WORK TASK →
Every single entry that follows is to be retyped exactly.

%%

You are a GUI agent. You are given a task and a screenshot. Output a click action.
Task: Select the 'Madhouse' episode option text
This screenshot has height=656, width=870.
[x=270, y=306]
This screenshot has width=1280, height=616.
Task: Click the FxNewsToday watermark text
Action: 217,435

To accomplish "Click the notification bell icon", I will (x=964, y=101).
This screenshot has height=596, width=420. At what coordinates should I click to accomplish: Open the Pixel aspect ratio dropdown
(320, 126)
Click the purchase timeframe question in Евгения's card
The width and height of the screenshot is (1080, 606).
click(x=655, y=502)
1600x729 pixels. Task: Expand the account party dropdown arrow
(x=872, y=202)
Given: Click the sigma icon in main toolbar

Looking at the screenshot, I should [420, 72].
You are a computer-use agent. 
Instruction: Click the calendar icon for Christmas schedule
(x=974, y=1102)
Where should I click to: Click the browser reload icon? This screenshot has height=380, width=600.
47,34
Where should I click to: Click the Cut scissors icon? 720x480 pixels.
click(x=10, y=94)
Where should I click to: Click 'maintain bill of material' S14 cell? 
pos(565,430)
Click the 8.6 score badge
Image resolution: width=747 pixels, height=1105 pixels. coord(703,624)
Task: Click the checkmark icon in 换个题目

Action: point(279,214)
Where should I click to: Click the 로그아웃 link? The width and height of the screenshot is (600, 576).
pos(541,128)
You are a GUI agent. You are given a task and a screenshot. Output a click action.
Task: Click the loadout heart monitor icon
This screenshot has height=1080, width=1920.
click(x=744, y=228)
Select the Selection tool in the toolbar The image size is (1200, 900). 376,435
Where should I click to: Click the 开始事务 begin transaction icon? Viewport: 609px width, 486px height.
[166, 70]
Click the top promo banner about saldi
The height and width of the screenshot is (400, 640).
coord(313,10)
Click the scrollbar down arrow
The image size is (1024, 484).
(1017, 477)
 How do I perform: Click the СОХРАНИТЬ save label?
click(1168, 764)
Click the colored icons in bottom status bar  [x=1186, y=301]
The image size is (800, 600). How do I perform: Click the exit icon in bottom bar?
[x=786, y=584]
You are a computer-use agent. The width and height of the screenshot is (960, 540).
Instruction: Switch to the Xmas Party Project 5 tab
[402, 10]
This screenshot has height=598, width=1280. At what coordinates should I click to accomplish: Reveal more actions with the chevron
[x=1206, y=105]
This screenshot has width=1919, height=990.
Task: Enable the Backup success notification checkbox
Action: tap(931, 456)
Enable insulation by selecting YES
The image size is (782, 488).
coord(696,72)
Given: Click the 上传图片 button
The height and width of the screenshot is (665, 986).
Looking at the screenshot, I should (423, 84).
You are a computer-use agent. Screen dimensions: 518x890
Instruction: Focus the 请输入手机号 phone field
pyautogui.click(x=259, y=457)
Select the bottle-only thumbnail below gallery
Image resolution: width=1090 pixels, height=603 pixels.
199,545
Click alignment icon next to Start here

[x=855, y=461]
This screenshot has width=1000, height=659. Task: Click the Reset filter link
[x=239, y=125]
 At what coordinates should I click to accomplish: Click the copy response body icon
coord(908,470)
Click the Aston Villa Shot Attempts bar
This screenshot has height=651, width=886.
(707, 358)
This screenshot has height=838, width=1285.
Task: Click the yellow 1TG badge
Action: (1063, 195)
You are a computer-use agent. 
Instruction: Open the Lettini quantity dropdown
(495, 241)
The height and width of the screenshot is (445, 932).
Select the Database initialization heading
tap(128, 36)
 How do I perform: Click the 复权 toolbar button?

%%

REPLY TO THE TASK →
You are a GUI agent. You are given a task and a screenshot. Output a click action.
Task: Select the 'Madhouse' episode option text
This screenshot has height=656, width=870.
[x=270, y=306]
This screenshot has width=1280, height=616.
Task: Click the FxNewsToday watermark text
Action: 217,435

To accomplish "Click the notification bell icon", I will (x=964, y=101).
This screenshot has height=596, width=420. At what coordinates should I click to accomplish: Open the Pixel aspect ratio dropdown
(320, 126)
Click the purchase timeframe question in Евгения's card
The width and height of the screenshot is (1080, 606).
click(x=655, y=502)
1600x729 pixels. Task: Expand the account party dropdown arrow
(x=872, y=202)
Given: Click the sigma icon in main toolbar

Looking at the screenshot, I should [420, 72].
You are a computer-use agent. 
Instruction: Click the calendar icon for Christmas schedule
(x=974, y=1102)
Where should I click to: Click the browser reload icon? This screenshot has height=380, width=600.
47,34
Where should I click to: Click the Cut scissors icon? 720x480 pixels.
click(x=10, y=94)
Where should I click to: Click 'maintain bill of material' S14 cell? 
pos(565,430)
Click the 8.6 score badge
Image resolution: width=747 pixels, height=1105 pixels. coord(703,624)
Task: Click the checkmark icon in 换个题目

Action: point(279,214)
Where should I click to: Click the 로그아웃 link? The width and height of the screenshot is (600, 576).
pos(541,128)
You are a GUI agent. You are given a task and a screenshot. Output a click action.
Task: Click the loadout heart monitor icon
This screenshot has height=1080, width=1920.
click(x=744, y=228)
Select the Selection tool in the toolbar The image size is (1200, 900). 376,435
Where should I click to: Click the 开始事务 begin transaction icon? Viewport: 609px width, 486px height.
[166, 70]
Click the top promo banner about saldi
The height and width of the screenshot is (400, 640).
coord(313,10)
Click the scrollbar down arrow
The image size is (1024, 484).
(1017, 477)
 How do I perform: Click the СОХРАНИТЬ save label?
click(1168, 764)
Click the colored icons in bottom status bar  [x=1186, y=301]
The image size is (800, 600). How do I perform: Click the exit icon in bottom bar?
[x=786, y=584]
You are a computer-use agent. The width and height of the screenshot is (960, 540).
Instruction: Switch to the Xmas Party Project 5 tab
[402, 10]
This screenshot has height=598, width=1280. At what coordinates should I click to accomplish: Reveal more actions with the chevron
[x=1206, y=105]
This screenshot has width=1919, height=990.
Task: Enable the Backup success notification checkbox
Action: tap(931, 456)
Enable insulation by selecting YES
The image size is (782, 488).
coord(696,72)
Given: Click the 上传图片 button
The height and width of the screenshot is (665, 986).
Looking at the screenshot, I should (423, 84).
You are a computer-use agent. Screen dimensions: 518x890
Instruction: Focus the 请输入手机号 phone field
pyautogui.click(x=259, y=457)
Select the bottle-only thumbnail below gallery
Image resolution: width=1090 pixels, height=603 pixels.
199,545
Click alignment icon next to Start here

[x=855, y=461]
This screenshot has width=1000, height=659. Task: Click the Reset filter link
[x=239, y=125]
 At what coordinates should I click to accomplish: Click the copy response body icon
coord(908,470)
Click the Aston Villa Shot Attempts bar
This screenshot has height=651, width=886.
(707, 358)
This screenshot has height=838, width=1285.
Task: Click the yellow 1TG badge
Action: (1063, 195)
You are a computer-use agent. 
Instruction: Open the Lettini quantity dropdown
(495, 241)
The height and width of the screenshot is (445, 932).
Select the Database initialization heading
tap(128, 36)
 How do I perform: Click the 复权 toolbar button?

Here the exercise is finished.